College students headed to China
Toolbox
By Gordon Dritschilo Staff Writer - Published: March 19, 2006
POULTNEY — Americans who complain their children are not respecting them anymore may not know the half of it.
A professor and five students from Green Mountain College will travel to China this summer, conducting an anthropological study of how traditional Chinese ancestor worship is changing in the modern day. The trip is funded by a grant of up to $33,000 from the Freeman Foundation.
"What people believe about ancestors and how they believe it is changing rapidly," said professor Mark Daily. "How it changes tells us a lot about Chinese society and the choices facing contemporary people in China. We're thinking what people believe about their ancestors could be a sort of a Rorschach test about how the Chinese are negotiating their traditions in the modern world."
Daily said ancestor worship has a long history in China.
"It's very ancient," he said. "Traditionally, in China, your kinship group was very important. You trace descent through your father's line. Property is inherited patrilinearly and farmland is collectively owned by your patrilinear group. It makes sense to build special rituals to honor and legitimate this kind of social organization."
For centuries, Daily said rural Chinese would bury their ancestors in a mound and honor them each year during a festival. In modern China, he said, those connections are becoming less important.
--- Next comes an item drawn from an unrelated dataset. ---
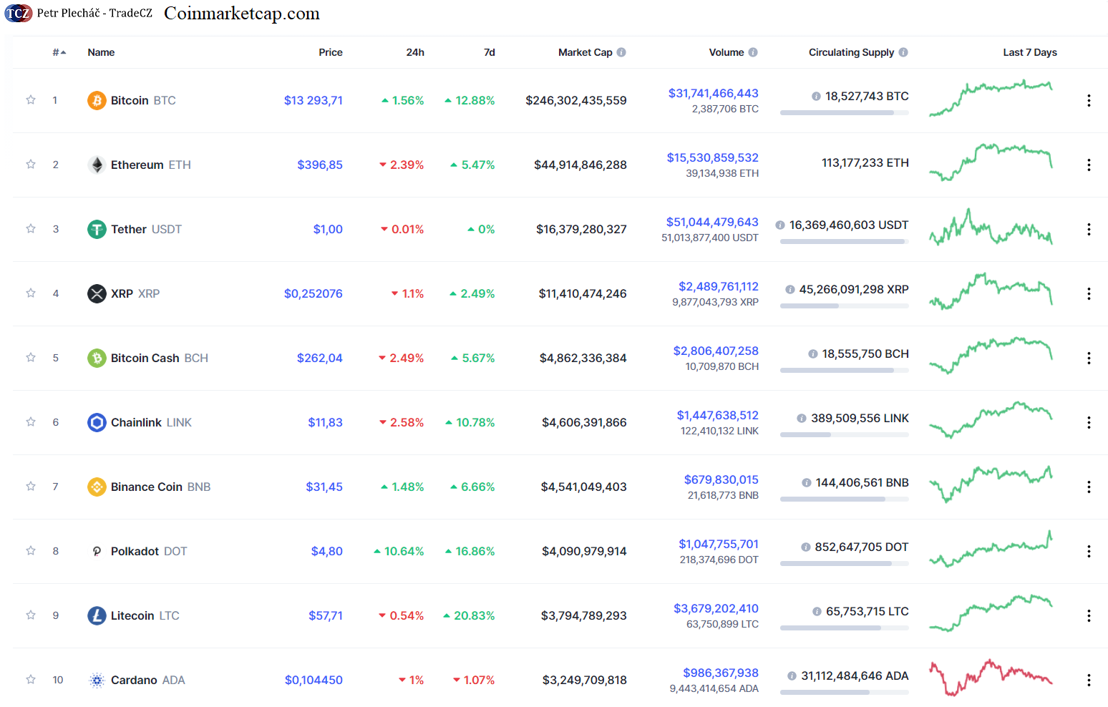The image size is (1108, 707).
Task: Click the Bitcoin orange logo icon
Action: click(97, 100)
"Anything involving belief in the spiritual was punished for a few decades," he said. "People are allowed to do this again, but ancestors seem very dead and unimportant today. Cities are expanding rapidly, poor farmers being pushed off their property. What do they do with the ancestors in the backyard?"
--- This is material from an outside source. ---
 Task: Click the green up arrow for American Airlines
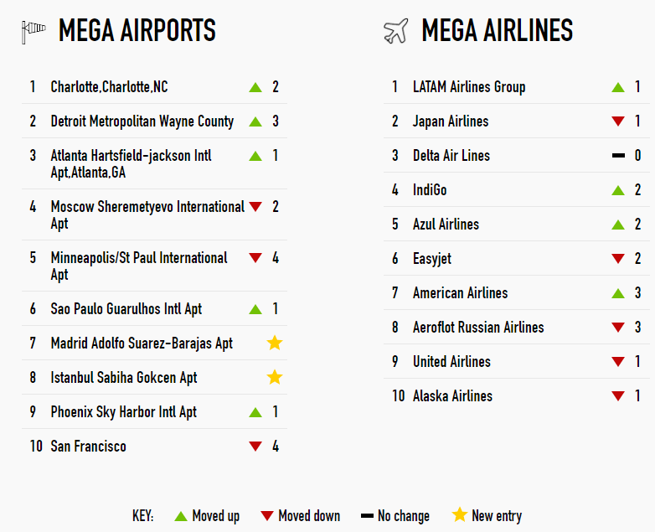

For some, Daily said the answer is nothing.
"They care less and less," he said. "They want to go to the big city, they want to make money. Ancestor worship is seen as old-fashioned."
However, Daily said he has theories about how the customs may be surviving. "I'm wondering if people will inflame ancestor worship as a way to resist relocation," he said. "Another possibility is they do the same rituals in different places. They used to go to the gravesite, burn paper money."
Even when ancestor worship disappears, Daily said a certain reverence toward ancestors can remain, with the rituals of the folk religion giving way to a more secular interest in genealogy expressed on Web sites.
"People now are getting together on the Internet," he said. "They make family trees together, things like that."
Daily and his students — Ashley Converse of East Poultney; Tala Wunderler-Selby of Rhode Island; Felipe Estudillo-Colon of Oregon; HariNarayan Khalsa of New Hampshire; and Keith Solmo of Connecticut — will spend five weeks in the Jiangsu province of eastern China.
"It's a flat, fertile rice-growing area," he said. "We're going to get in touch with different households, interview them, do a little participant-observation, do a little genealogical work, a lot of observing, basically good, old-fashioned cultural anthropology."